Task prompt: For the listing below, return the line containing "كلية البريمي الجامعية (515, 1970)", the line containing "Ronaldo (702, 154)", and all lines in between, exactly as written and nothing else.

Provided records:
⁂

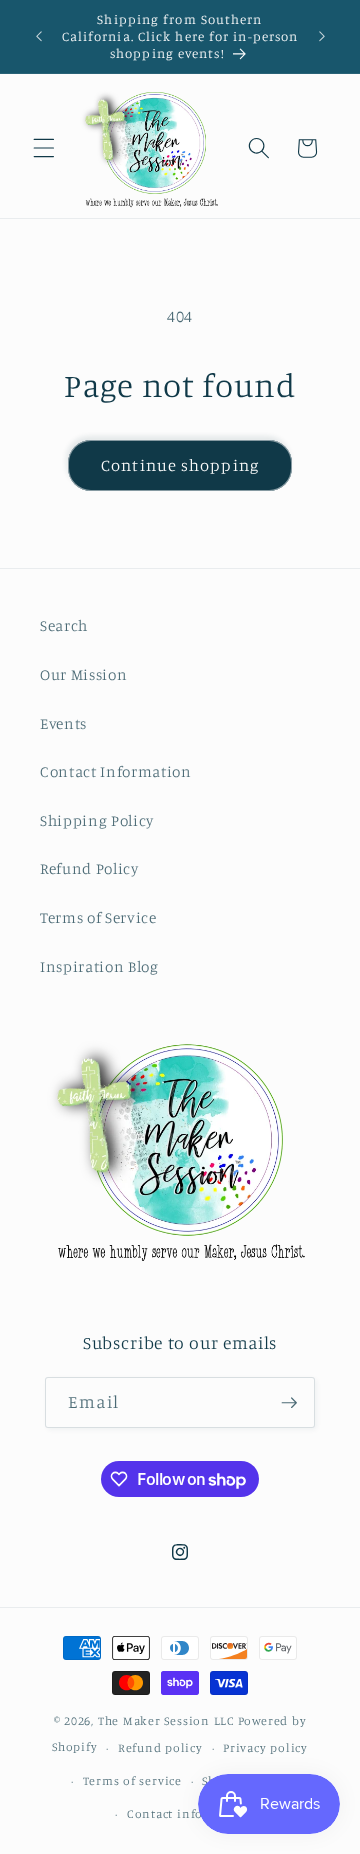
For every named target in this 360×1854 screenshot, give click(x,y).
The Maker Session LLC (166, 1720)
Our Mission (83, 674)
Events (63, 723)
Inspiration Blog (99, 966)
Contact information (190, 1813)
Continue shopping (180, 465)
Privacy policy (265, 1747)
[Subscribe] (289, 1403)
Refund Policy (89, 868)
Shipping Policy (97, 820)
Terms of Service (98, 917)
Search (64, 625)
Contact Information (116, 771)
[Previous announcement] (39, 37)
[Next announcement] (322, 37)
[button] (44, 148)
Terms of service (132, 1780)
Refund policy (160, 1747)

⁂

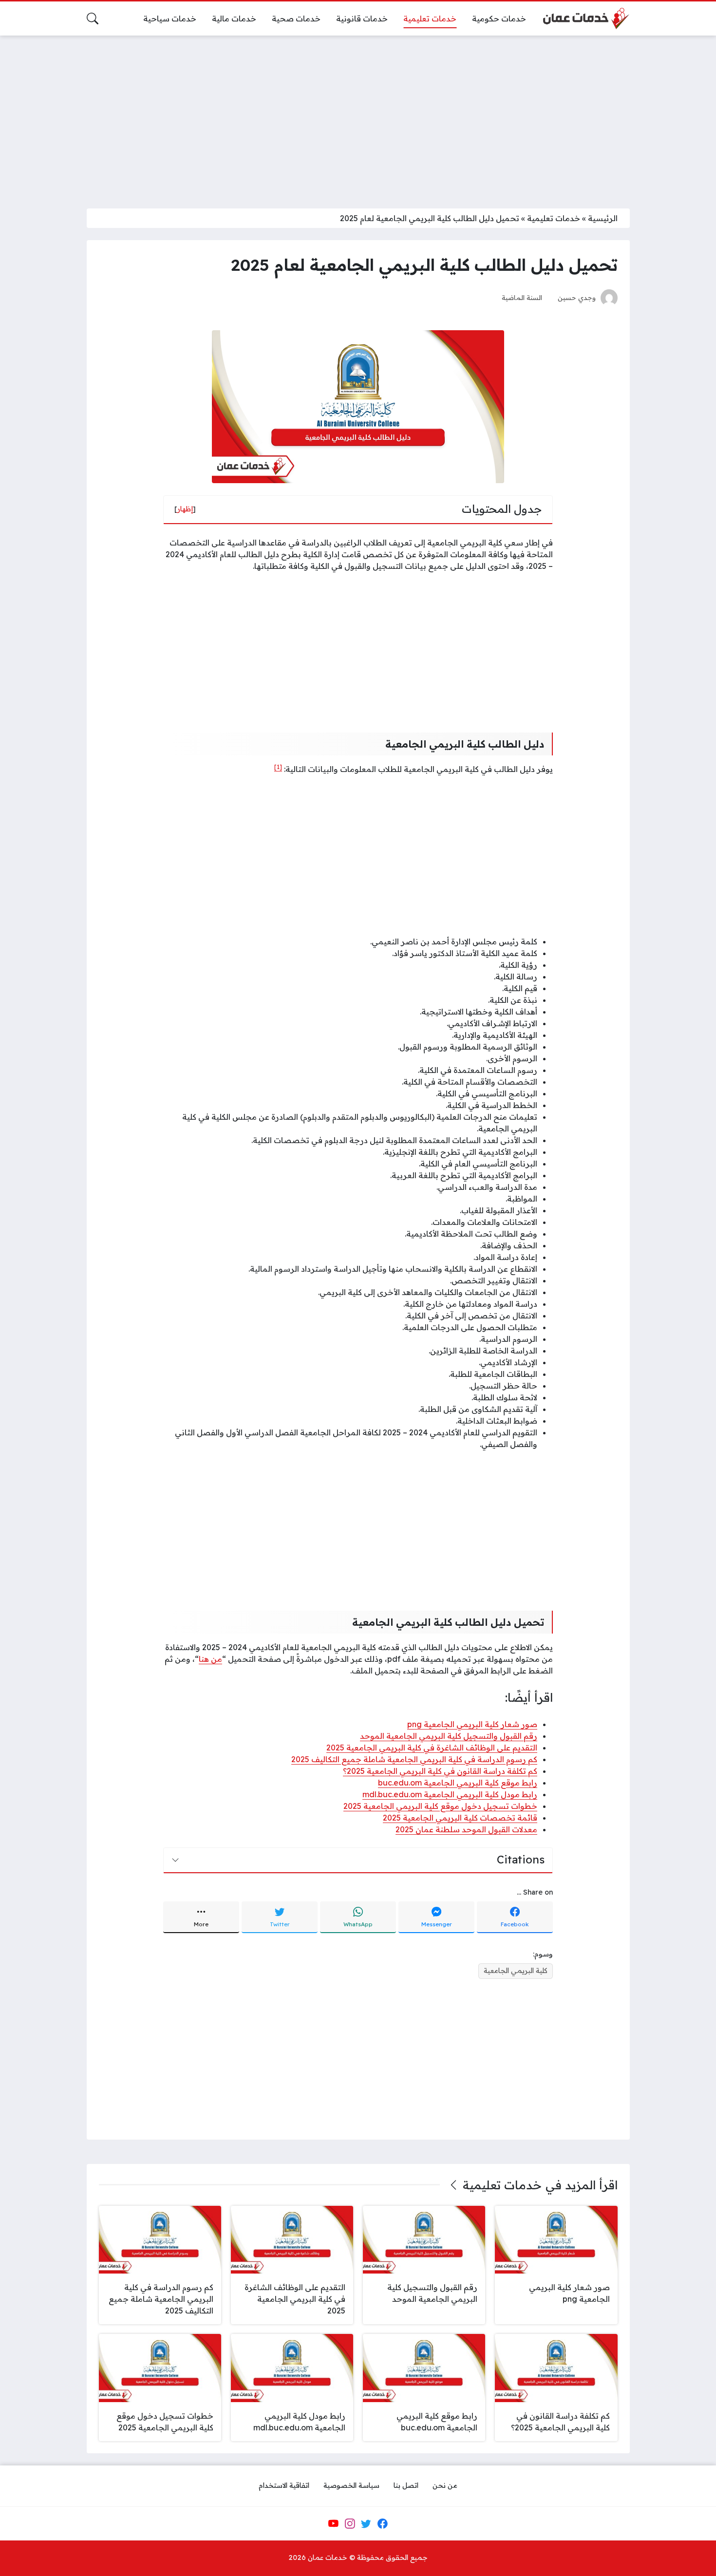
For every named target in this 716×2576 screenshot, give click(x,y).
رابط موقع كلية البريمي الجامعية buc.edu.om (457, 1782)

⁂

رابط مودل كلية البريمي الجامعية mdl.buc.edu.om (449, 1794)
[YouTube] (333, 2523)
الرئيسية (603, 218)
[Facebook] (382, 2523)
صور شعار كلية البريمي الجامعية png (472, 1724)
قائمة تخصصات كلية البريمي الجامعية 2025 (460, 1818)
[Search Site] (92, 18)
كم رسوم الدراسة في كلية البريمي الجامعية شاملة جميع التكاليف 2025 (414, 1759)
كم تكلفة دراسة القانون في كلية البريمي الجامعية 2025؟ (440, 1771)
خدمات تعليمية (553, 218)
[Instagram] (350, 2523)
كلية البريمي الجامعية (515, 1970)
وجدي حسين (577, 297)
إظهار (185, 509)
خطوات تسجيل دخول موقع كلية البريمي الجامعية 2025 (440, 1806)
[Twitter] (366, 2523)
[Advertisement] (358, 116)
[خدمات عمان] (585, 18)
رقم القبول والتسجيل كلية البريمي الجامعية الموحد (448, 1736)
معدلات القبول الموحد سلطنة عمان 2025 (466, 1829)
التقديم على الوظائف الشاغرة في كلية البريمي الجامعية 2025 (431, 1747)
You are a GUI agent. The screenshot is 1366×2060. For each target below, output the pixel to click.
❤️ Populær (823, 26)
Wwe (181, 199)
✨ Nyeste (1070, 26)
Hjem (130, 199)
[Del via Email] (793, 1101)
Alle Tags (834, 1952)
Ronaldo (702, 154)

⁂

Exercise response:
كلية البريمي الجامعية (515, 1970)
وجدي حسين (577, 297)
إظهار (185, 509)
خطوات تسجيل دخول موقع كلية البريمي الجامعية 2025 (440, 1806)
[Twitter] (366, 2523)
[Advertisement] (358, 116)
[خدمات عمان] (585, 18)
رقم القبول والتسجيل كلية البريمي الجامعية الموحد (448, 1736)
معدلات القبول الموحد سلطنة عمان 2025 (466, 1829)
التقديم على الوظائف الشاغرة في كلية البريمي الجامعية 2025 (431, 1747)
You are a GUI agent. The screenshot is 1366×2060. For each target below, output the pixel to click.
❤️ Populær (823, 26)
Wwe (181, 199)
✨ Nyeste (1070, 26)
Hjem (130, 199)
[Del via Email] (793, 1101)
Alle Tags (834, 1952)
Ronaldo (702, 154)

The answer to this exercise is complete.